From this vantage point we’re going to see a lot more projects like Chakra UI. Segun Adebayo is the founder of the project, he’s a Nigerian but lives in Dubai. Chakra UI, an open source component library instantiating a design system for building React applications, is getting a fair bit of attention at the moment. Last month Adebayo spoke at both Vercel’s Next.js Conf, and GitHub Satellite. Chakra is well on its way to becoming an ecosystem in its own right. GitHub stars is a very blunt instrument for understanding community interest, but 22,400 is impressive.
RedMonk has long argued that Africa will rise as a software powerhouse. Both anecdote and data point that way. Nigeria gets a fair bit of attention, given its population of more than 200m, bias to education, and many rising stars in the software industry.
But Egypt, Ghana, Kenya, Morocco, and South Africa are all interesting, with mature software industries and tech education systems. I am sure there is interesting stuff going on across the continent.
GitHub offers a wealth of data into these trends. According to its recent State of the Octoverse report
Open source has kept growing in Africa this year—in fact, 40% of all open source repositories created there happened in the last 12 months! A higher percentage than any other continent.
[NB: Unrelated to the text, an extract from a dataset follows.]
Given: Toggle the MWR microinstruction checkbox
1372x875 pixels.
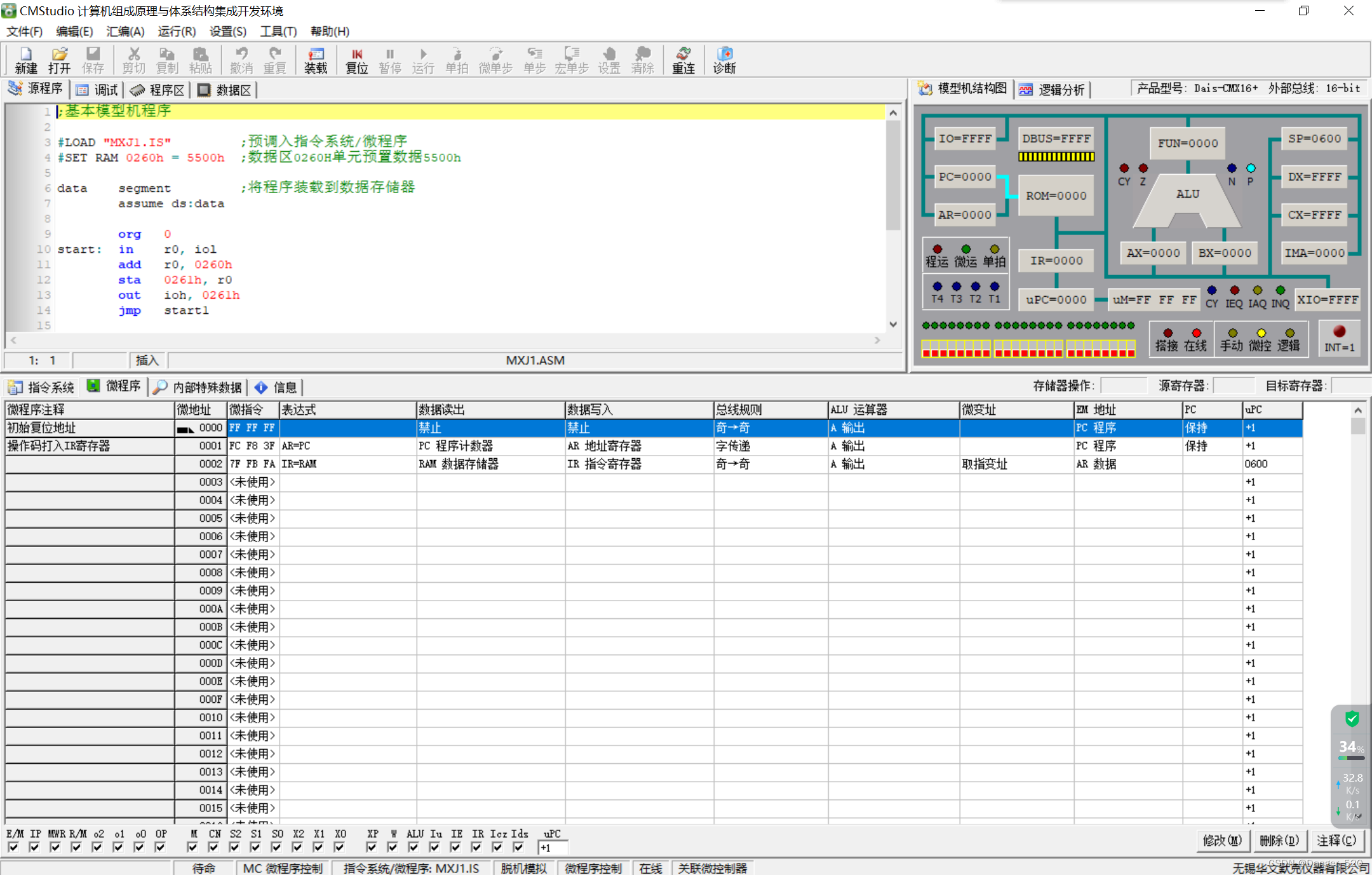Looking at the screenshot, I should [55, 847].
Open source, online learning, cloud services and hustle are really the charm, driving adoption of newer technologies and approaches. While universities are still teaching older programming languages such as C++ and Java, self taught developers are emerging with Javascript – which is of course the lingua franca of the modern web – and cloud skills. Advocacy, online teaching and learning and sharing are baked into the culture, which is creating a flywheel. See folks like Nenne Adaoro Nwodo, author of Cloud Engineering for Beginners and Ada Nkuka Oyom aka Kolokodess, devrel ecosystems manager at Google, and founder of @DevRelLite “a platform dedicated to helping newbies get started in Developer Relations” and She Code Africa.
According to Quartz Africa
But Africa’s developer talent is younger than those in more advanced economies and the overall numbers on the continent are growing faster. Just a third of them receive their training through universities, instead more than half are either self-taught or pay for online school programs, speaking to the desire and broad ambition to acquire skills for future employment and entrepreneurship in countries with few existing formal jobs, but also a shortage of digital skills.
The tech leviathans have woken up to the opportunity, and are now investing accordingly. They want to take advantage of flourishing ecosystems. Google Summer of Code has been particularly influential. Goddy himself was a mentee and then a mentor through the program.
But from my perspective the most interesting phenomenon here will not be what US companies bring to the table (and of course, take liberally from it), but what local businesses and developers do. What Goddy said – creating African projects that a global audience relies on. That’s what I am looking forward to seeing.
I asked Goddy to name a couple of projects he found interesting, but he diplomatically suggested that actually, I should share sets of GitHub links to African projects. His point was that all these projects, just like any, are looking for contributors. Please take a look.
Made in Nigeria, a GitHub repository that’s “a curation of awesome tools and projects built by Nigerian developers.
Made in Africa “Developers in Africa use open source technology to solve some of the world’s most intractable problems and grow their business ecosystems. Here’s a snapshot of local projects across the continent.”
A few bonus links
Two African tech companies on Time’s 2021 100 Influential Companies list:
Flutterwave: fintech unicorn out of Nigeria, helped African retailers make a transition to enabling digital storefronts in the pandemic
Gro Intelligence: agriculture analytics platform out of Kenya, helping provide better insight into the global agriculture ecosystem (and is founded by Sara Menker, a woman who grew up in Ethiopia’s famine in the 1980’s, which is such a powerful origin story. Helping companies and governments navigate interconnected global food markets, understand global impacts of climate change and disrupting hunger is just the best reason to found a company.)